The first step to cleaning your glasses is to clean your hands. If your fingers are dirty or oily, you’ll just make your glasses worse in the process of trying to clean them! Wash your hands with lukewarm water and a gentle soap that does not contain lotion or moisturizers (think Dawn dish soap). Once your hands are clean, carefully rinse your glasses in lukewarm water. This should wash any debris off the lenses that might cause scratches when you clean them. It’s important to not rub any dirt into the lenses, because there might be sharp bits that can scratch the glass surface.

Next, take a tiny drop of Dawn (or another oil and moisturizer free soap) onto your fingertip and gently rub the surface of the glass with it on both sides of the lenses, cleaning away any smudges. Rinse the glasses thoroughly, as any soap residue remaining will cause smearing when you dry the lenses off. Once you are sure that the soap is completely gone, take a gentle cloth (ideally microfiber, similar to something you would use to dry off fine glassware) and carefully dry the lenses, taking care to avoid smearing and fingerprints. Enjoy your now squeaky-clean glasses!

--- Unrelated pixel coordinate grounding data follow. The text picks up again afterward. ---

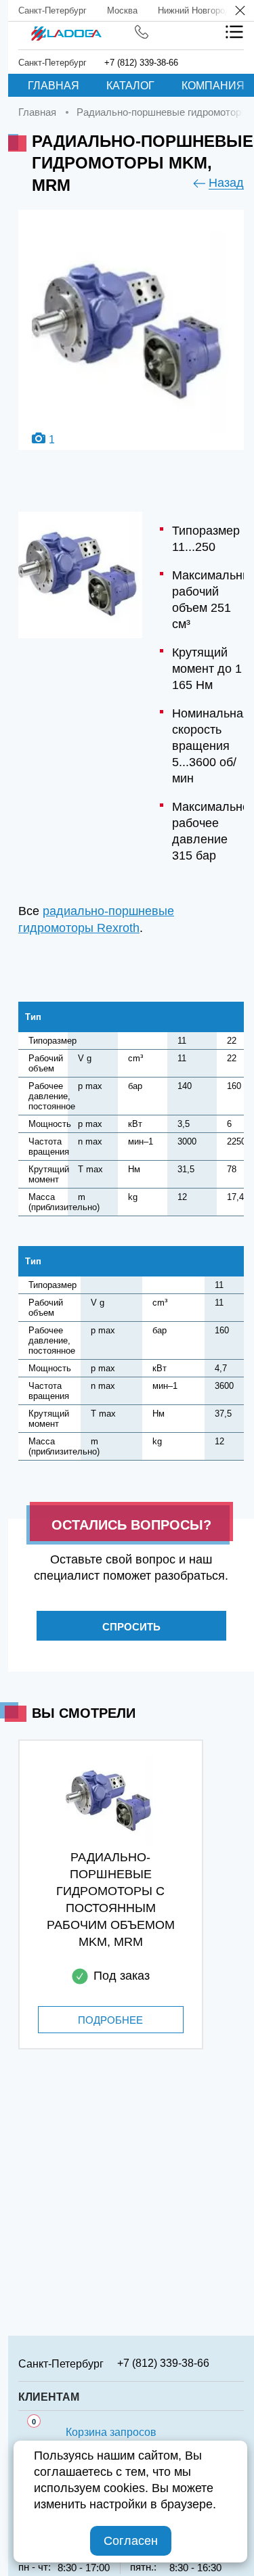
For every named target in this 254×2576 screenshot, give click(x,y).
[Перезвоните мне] (141, 32)
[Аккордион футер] (239, 2363)
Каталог (130, 85)
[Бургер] (234, 31)
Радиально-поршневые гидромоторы (163, 112)
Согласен (131, 2541)
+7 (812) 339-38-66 (141, 63)
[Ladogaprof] (66, 29)
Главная (53, 85)
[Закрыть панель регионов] (240, 12)
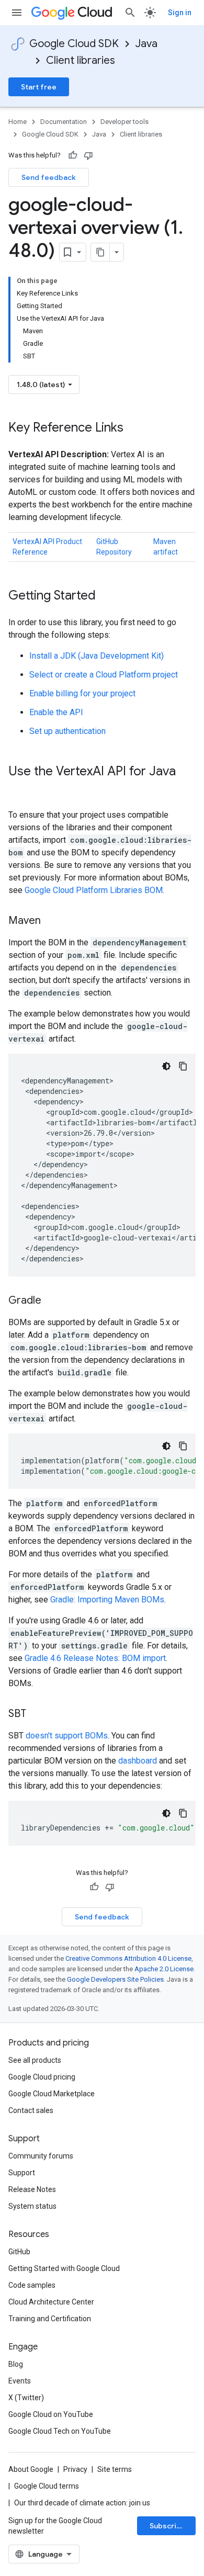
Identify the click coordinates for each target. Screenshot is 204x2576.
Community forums (40, 2156)
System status (32, 2206)
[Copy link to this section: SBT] (36, 1714)
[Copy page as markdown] (100, 252)
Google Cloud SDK (74, 43)
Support (21, 2172)
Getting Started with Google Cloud (64, 2268)
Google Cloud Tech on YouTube (59, 2431)
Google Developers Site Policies (115, 1979)
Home (17, 122)
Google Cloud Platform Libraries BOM (94, 890)
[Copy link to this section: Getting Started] (106, 596)
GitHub (19, 2251)
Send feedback (48, 177)
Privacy (75, 2469)
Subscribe (168, 2525)
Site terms (114, 2469)
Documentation (63, 122)
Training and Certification (49, 2318)
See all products (34, 2060)
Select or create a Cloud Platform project (103, 675)
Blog (15, 2364)
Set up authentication (67, 731)
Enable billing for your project (82, 693)
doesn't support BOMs (67, 1736)
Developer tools (124, 122)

Sometimes, though, you won’t have time to do a detailed cleaning as the one outlined above. In cases like these, you can use glasses cleaner sprays. Just make sure that the spray works with the type of lenses you have, as some have protective coatings that certain sprays can damage. Use a generous amount of the spray to flush away any debris before you rub at the lenses. Avoid cleaning your glasses with your shirt or other clothing items, as these fabrics can scratch at the glass and leave fibers stuck to the lenses, causing more damage than help in the long run.